Although the recent clinical trials have demonstrated the potential benefits of gene therapy for the m.11778G > A mutation using the technique of allotopic expression, GS010 remains an experimental therapy that has not yet been evaluated by the US Food and Drug Administration (FDA) and the European Medicine Agency (EMA). This has been partly due to the unexpected observation of bilateral visual improvement across all gene therapy studies conducted with unilateral IVT injection and the lack of a patient placebo-controlled arm in each of these trials. Spontaneous improvement in vision is known to occur as part of the natural history of LHON. However, the improvement achieved with gene therapy significantly differs from the published natural history of LHON, where an ultimate visual acuity of better than 1.0 logMAR is rare [32•, 33••]. The underlying mechanisms of possible inter-eye transfer of the rAAV2/2-ND4 viral vector have been investigated in non-human primates and transneuronal spread via the optic nerve and chiasm by synaptic transfer mechanisms has been put forward as a potential route to explain the demonstrated presence of viral vector within the contralateral untreated retina and optic nerve [26].

Although it has been suggested that further clinical trials with a patient placebo-controlled arm are required to truly confirm the efficacy of this gene therapy, this can be challenging in rare diseases like LHON. The FDA does recognise that in some studies it is not feasible or ethical to use an “internal control” and reliance on an “external control” is acceptable [34]. Indeed, there is precedent for regulatory approval without an internal control, with at least 45 drugs and biologic products approved by the FDA previously, using external control data in their risk–benefit assessment, with reasons including the rare nature of the disease; ethical concerns regarding the use of a placebo or no-treatment arm; the seriousness of the condition; and high unmet medical need [34]. However, in January 2022, the FDA recommended that GenSight Biologics “conduct an additional placebo-controlled trial to bolster the demonstration of [GS010] efficacy in view of the unexpected bilateral effect observed in unilaterally treated patients in RESCUE, REVERSE, and REFLECT trials” [35]. GenSight Biologics submitted a marketing authorisation application for GS010 to the EMA in September 2020 and, in a press release, stated that “[they] expect[s] an opinion from the EMA’s Committee for Medical Products for Human Use (CHMP) by Q3 2023, to be followed by commercial launch by the end of 2023” [36].

The results of the Phase III studies only provide evidence for treating individuals within 12 months of symptom onset. The evidence for gene therapy in chronic LHON (> 12 months from symptom onset) remains unclear. A clinical trial (“REVIVE”) to study the efficacy of GS010 in patients with chronic LHON, more than 1 year but no more than 5 years from the onset of symptoms, will commence in 2023 to address this issue [37]. Patient recruitment for REVIVE will be limited to residents of the UK.

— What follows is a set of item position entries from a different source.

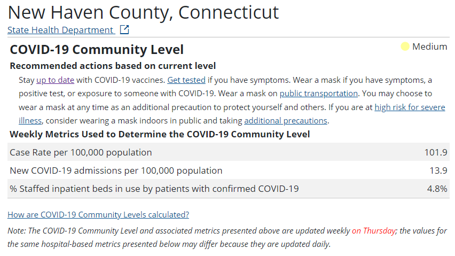The image size is (455, 256).
Task: Click the New Haven County, Connecticut heading
Action: tap(143, 12)
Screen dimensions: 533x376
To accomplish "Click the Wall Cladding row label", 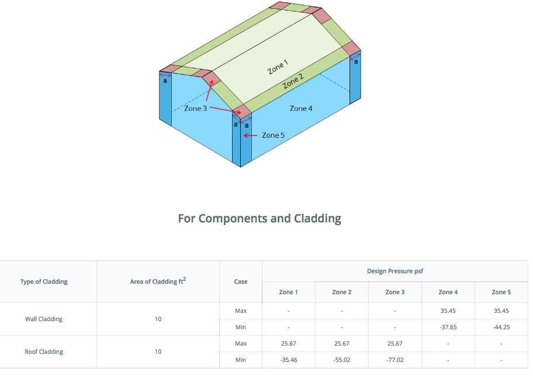I will click(x=44, y=319).
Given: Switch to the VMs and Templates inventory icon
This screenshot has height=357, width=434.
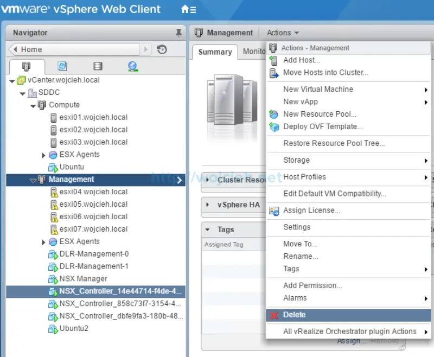Looking at the screenshot, I should click(62, 66).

Mitochondrially-Targeted Adeno-Associated Viral Vectors

Another approach to gene therapy under pre-clinical investigation is the use of a modified AAV, where one of the viral capsid proteins is modified to include an MTS (“MTS-AAV”). Similar to the MTS that directs the cytoplasmically synthesised protein to the mitochondria, the MTS directs the AAV to the mitochondria where the packaged gene can be delivered. The MTS-AAV has been successfully employed to deliver the human mutant ND4 gene in a mouse model that recapitulates the hallmarks of human LHON [38]; deliver wild-type human ND4 gene to rescue the defective respiration of cybrids carrying the m.11778G > A mutation [39]; and deliver human mutant and wild-type ND1 gene in a mouse model that recapitulates the hallmarks of human LHON and rescues defective complex I-dependent production of ATP [40]. The MTS-AAV approach may be more efficient than the technique of allotopic expression, as the wild-type version of the mutated mtDNA gene does not require modification to the nuclear node, nor is a separate import and assembly pathway required. The group at Bascom Palmer is performing pre-clinical testing of MTS-AAV-delivered ND1 to gain regulatory approval of this therapy for human testing [40].

Gene Editing

Recent advances in gene editing techniques offer alternative approaches to gene therapy for LHON [41, 42•]. Although gene editing with clustered regularly interspaced short palindromic repeats (CRISPR) systems has been discussed as a revolutionary tool for gene editing, current CRISPR systems that utilise a guide RNA are ineffective because mitochondria do not readily import RNA [43].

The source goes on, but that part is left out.